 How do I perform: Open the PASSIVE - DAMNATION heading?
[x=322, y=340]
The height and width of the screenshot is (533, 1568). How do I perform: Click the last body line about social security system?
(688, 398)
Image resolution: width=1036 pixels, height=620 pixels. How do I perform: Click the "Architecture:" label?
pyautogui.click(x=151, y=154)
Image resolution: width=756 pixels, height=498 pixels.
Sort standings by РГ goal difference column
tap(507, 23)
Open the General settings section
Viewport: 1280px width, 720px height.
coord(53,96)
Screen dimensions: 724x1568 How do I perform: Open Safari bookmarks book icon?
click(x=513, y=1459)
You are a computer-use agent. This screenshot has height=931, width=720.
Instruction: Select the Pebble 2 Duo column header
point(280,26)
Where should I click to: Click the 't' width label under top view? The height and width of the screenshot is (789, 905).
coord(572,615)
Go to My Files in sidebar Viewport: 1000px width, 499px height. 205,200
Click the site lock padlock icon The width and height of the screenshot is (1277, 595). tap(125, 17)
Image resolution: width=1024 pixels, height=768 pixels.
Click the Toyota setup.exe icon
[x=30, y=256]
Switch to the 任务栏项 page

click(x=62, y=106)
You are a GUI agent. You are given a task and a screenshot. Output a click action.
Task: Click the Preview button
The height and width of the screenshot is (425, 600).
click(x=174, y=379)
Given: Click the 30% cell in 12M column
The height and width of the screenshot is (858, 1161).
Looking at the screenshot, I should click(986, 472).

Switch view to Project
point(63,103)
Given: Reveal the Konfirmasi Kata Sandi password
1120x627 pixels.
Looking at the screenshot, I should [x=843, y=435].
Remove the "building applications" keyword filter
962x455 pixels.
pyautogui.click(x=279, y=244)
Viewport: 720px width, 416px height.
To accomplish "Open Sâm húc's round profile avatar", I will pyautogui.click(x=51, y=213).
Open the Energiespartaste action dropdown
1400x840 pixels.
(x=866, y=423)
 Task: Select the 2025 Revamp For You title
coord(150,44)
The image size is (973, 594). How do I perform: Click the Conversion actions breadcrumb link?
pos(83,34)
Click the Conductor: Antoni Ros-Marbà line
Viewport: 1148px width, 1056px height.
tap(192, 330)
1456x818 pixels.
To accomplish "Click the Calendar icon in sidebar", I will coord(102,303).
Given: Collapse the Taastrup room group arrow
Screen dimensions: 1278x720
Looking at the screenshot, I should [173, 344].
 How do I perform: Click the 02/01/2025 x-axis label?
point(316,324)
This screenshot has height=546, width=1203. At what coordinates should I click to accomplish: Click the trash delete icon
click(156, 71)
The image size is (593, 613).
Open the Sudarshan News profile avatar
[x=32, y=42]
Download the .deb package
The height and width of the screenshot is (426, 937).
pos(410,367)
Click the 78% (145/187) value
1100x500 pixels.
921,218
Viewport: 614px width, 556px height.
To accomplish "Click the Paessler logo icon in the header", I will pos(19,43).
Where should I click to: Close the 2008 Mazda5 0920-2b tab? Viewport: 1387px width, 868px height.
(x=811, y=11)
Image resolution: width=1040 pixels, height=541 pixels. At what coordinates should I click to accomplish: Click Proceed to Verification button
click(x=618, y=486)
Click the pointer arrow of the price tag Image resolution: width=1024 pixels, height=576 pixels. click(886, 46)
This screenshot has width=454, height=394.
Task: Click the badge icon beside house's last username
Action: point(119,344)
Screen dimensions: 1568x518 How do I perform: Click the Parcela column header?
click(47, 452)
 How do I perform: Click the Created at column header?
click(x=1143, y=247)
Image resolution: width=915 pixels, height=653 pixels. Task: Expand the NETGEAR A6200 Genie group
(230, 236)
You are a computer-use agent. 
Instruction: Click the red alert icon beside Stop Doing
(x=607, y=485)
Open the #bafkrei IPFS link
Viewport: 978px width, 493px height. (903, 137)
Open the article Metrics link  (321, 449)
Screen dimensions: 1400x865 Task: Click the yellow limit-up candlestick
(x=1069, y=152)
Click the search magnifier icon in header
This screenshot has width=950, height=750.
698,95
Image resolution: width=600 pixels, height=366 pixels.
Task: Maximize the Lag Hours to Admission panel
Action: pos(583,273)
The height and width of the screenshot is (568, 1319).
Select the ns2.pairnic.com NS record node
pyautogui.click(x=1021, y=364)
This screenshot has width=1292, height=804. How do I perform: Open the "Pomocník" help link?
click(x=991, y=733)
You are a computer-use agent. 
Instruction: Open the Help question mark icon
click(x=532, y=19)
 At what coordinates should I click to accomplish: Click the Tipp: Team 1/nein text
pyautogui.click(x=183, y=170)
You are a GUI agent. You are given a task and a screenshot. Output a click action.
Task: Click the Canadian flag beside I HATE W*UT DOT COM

■ Work request
Copy out word for word each line of the listing, from the very first line down to the line containing "Open the General settings section", and stop after that line.

■ Expected answer
 How do I perform: Open the PASSIVE - DAMNATION heading?
[x=322, y=340]
The height and width of the screenshot is (533, 1568). How do I perform: Click the last body line about social security system?
(688, 398)
Image resolution: width=1036 pixels, height=620 pixels. How do I perform: Click the "Architecture:" label?
pyautogui.click(x=151, y=154)
Image resolution: width=756 pixels, height=498 pixels.
Sort standings by РГ goal difference column
tap(507, 23)
Open the General settings section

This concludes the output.